WYODRĘBNIONY TEKST:

Nie bardzo wiem, od czego zacząć, bo w tej grze kuleje niemalże wszystko, a przedzieranie się przez kolejne monotonne poziomy do dla gracza istna droga przez mękę. Z reguły jestem wyrozumiały dla słabszych tytułów, staram się dostrzegać w nich plusy, których inni nie widzą i zdarza się, że takie pozycje potrafią dostarczyć mi nieraz więcej frajdy niż niejeden oceniany wysoko hicior. Chociażby takie Aliens: Colonial Marines uważam za całkiem fajny shooter, którego głównym grzechem jest to, że nie dostarczył tego, co obiecywały trailery. Sama rozgrywka natomiast potrafiła wciągnąć i grę ukończyłem bez zgrzytania zębami i zmuszania się do trwania przed konsolą. Tego samego nie można niestety powiedzieć o Star Treku, przy którym produkt Gearbox Software jawi się niemalże jako szpil doskonały i którego rzuciłem w diabły po kilku godzinach zmagań z licznymi bugami.

ZAPISANE DANE:

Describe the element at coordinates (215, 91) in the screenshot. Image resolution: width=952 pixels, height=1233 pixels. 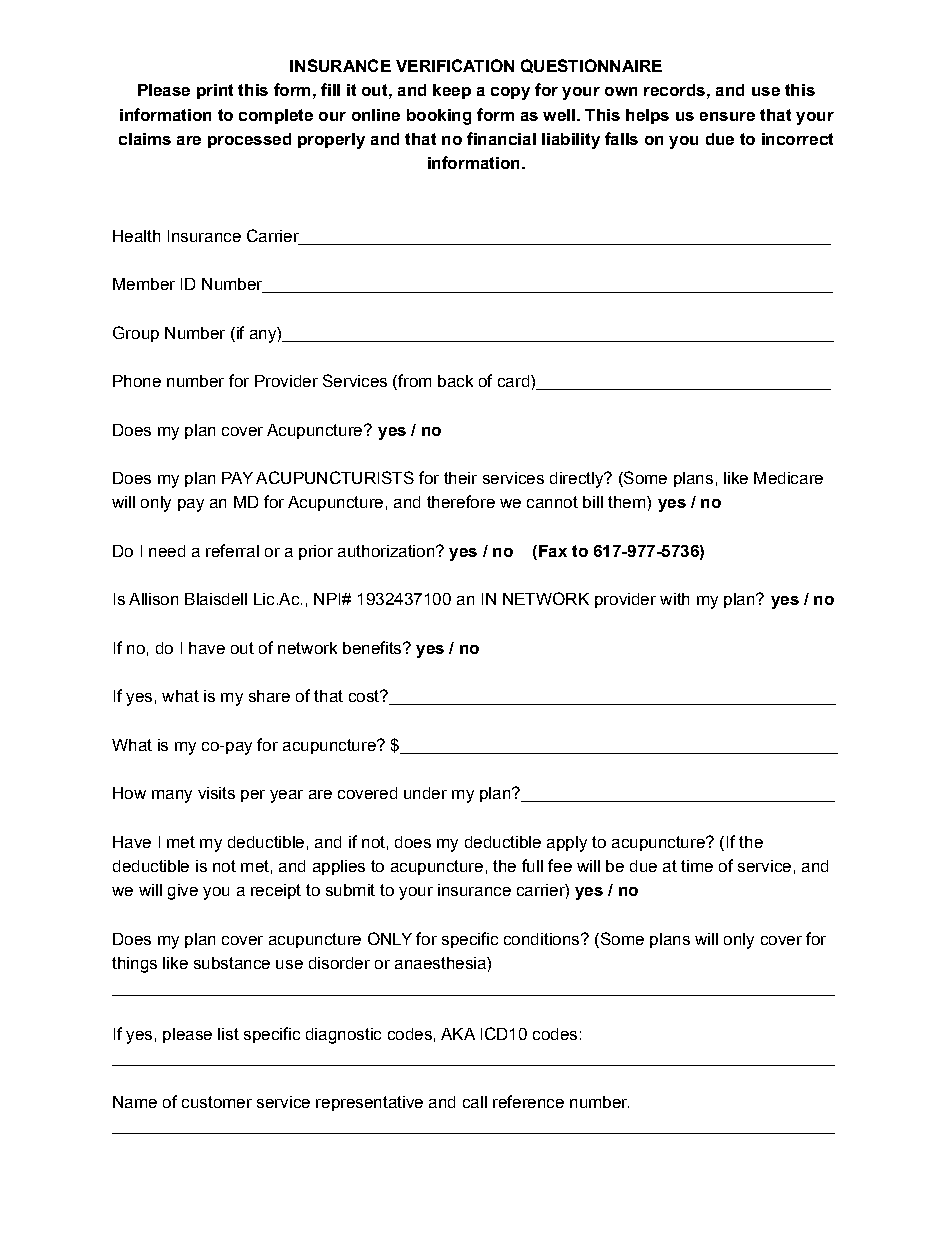
I see `print` at that location.
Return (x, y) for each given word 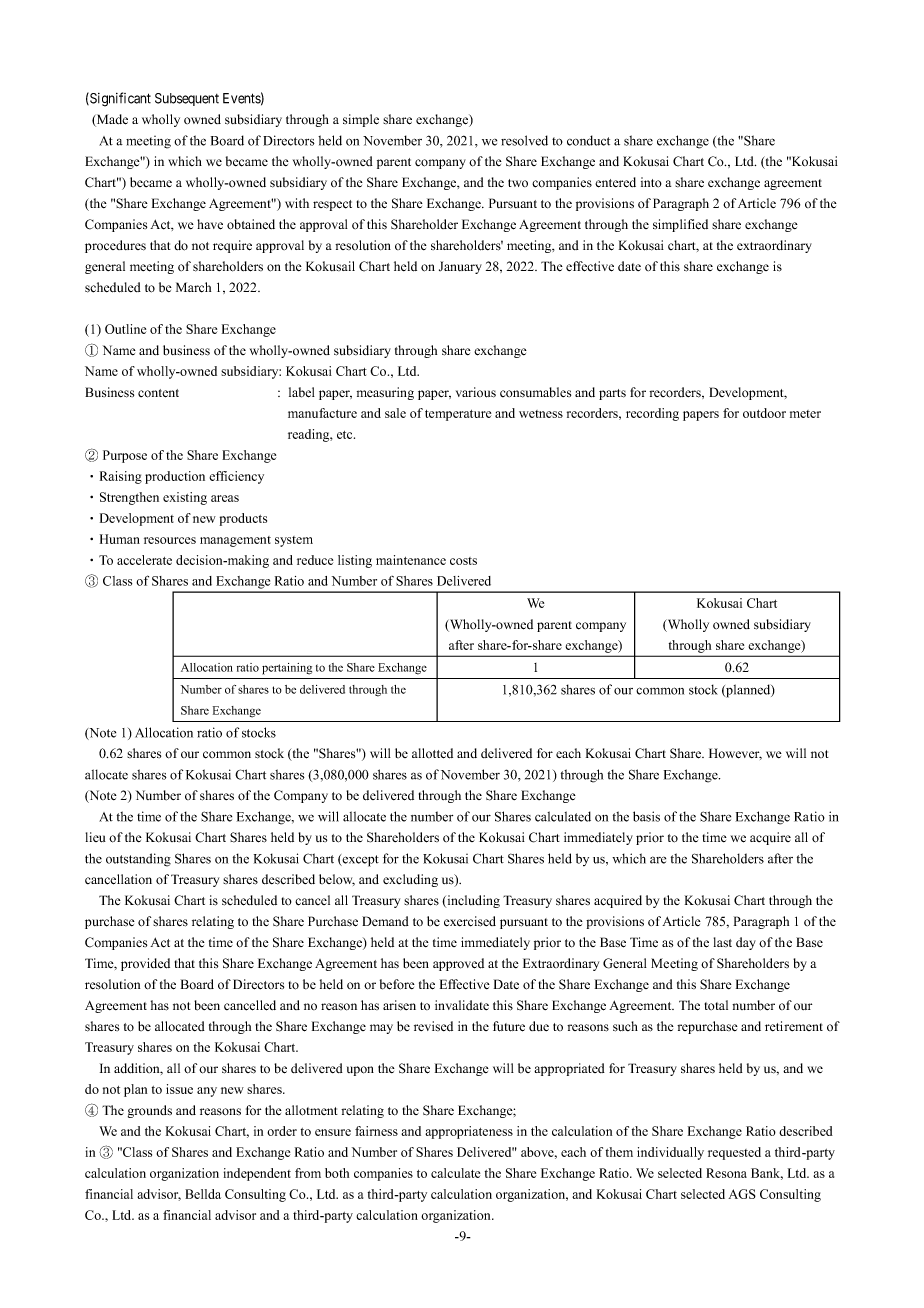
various (476, 392)
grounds (150, 1111)
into (651, 182)
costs (463, 561)
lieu (96, 837)
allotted (432, 753)
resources (170, 540)
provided (145, 964)
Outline (125, 329)
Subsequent (187, 99)
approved (458, 964)
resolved (524, 140)
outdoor (764, 413)
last (723, 942)
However (735, 754)
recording (652, 414)
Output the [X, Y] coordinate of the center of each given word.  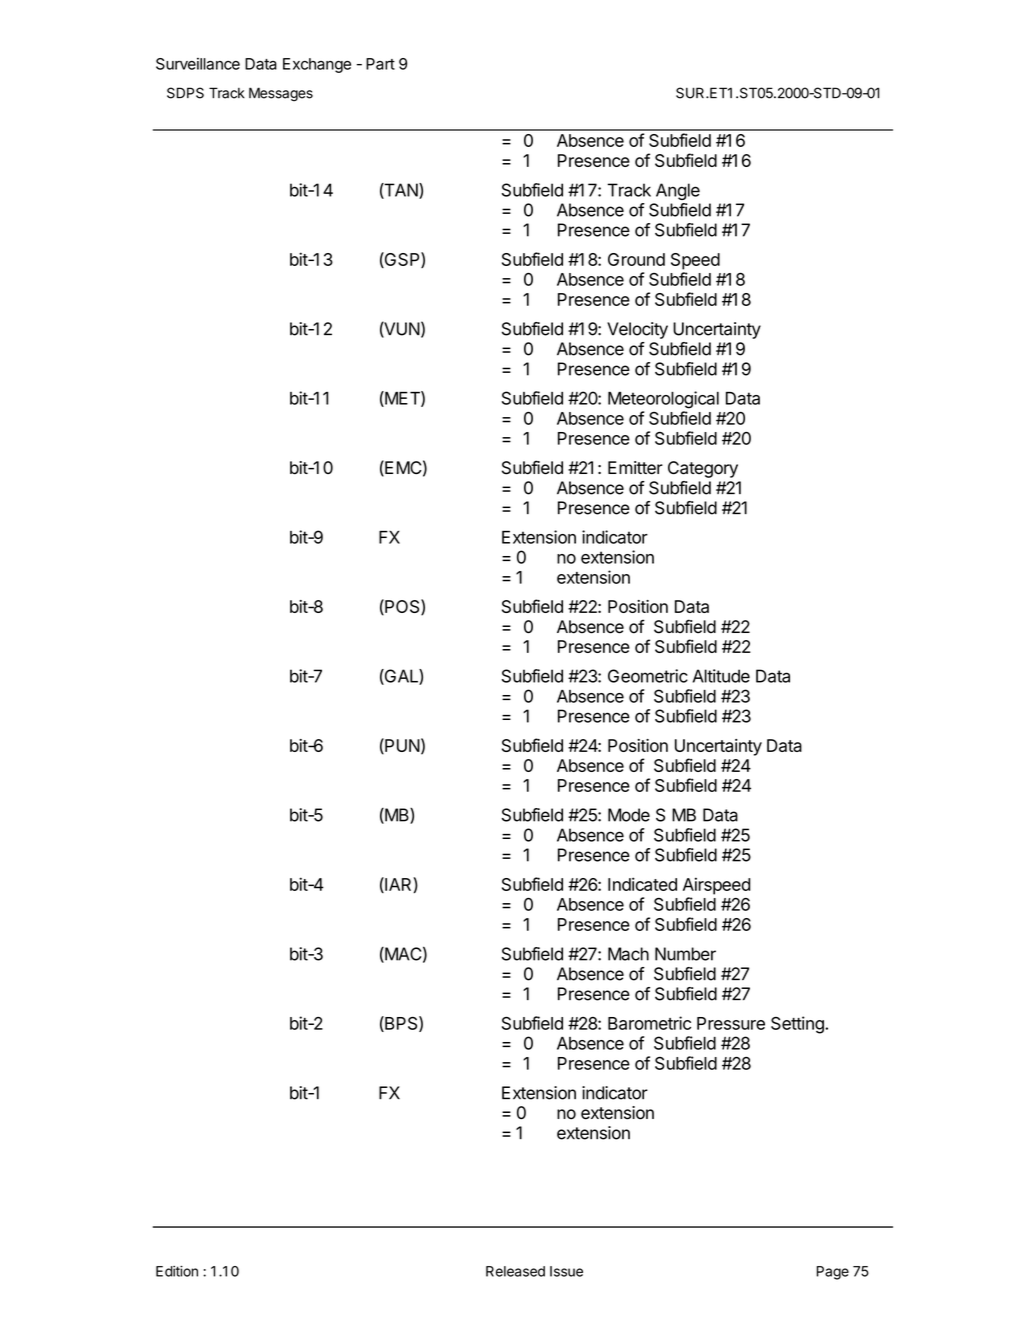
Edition [177, 1271]
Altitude [721, 676]
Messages [281, 94]
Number [685, 954]
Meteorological [663, 400]
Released [515, 1271]
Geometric [648, 676]
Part [380, 64]
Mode [629, 815]
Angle [678, 191]
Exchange [317, 65]
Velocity [637, 330]
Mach [628, 954]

POLECENIA:
[a] Przetłumacz na angielski to zdanie z tekstu o Star Treku: „Sama rozgrywka natomiast potrafiła wciągnąć i grę ukończyłem bez zgrzytania zębami i zmuszania się do trwania przed konsolą.”
[b] Podejmij tekst o Star Treku w miejscu, gdzie się kończy, i dopisz jego dalszy ciąg.
Zapisy nie mają tu nic do rzeczy.

ODPOWIEDZI:
[a] The gameplay itself, on the other hand, could draw you in, and I finished the game without gritting my teeth or forcing myself to stay in front of the console.

[b]
Już na starcie w oczy rzuca się się dość słaba grafika, która gwałci nasze organy wzroku słabej jakości teksturami, często tak rozmytymi, jak tusz na walającej się po ulicy gazecie podczas silnej ulewy. Modele postaci, choć wzorowane na aktorach z filmów J.J. Abramsa, wyglądają słabo, zaś animacja niektórych ich ruchów wygląda tak, jakby ktoś potraktował bohaterów elektrycznym pastuchem. Mimika, a w zasadzie jej brak, również w niczym nie pomaga, bo jak tu się utożsamiać z postaciami, które cierpią na paraliż znacznej części mięśni twarzy. Tak mogły wyglądać gry u początków obecnej generacji, a nie u jej schyłku. Obstawiam, że na PC całość prezentuje się odrobinę lepiej, ale na X360 pod względem wizualnym jest kiepsko.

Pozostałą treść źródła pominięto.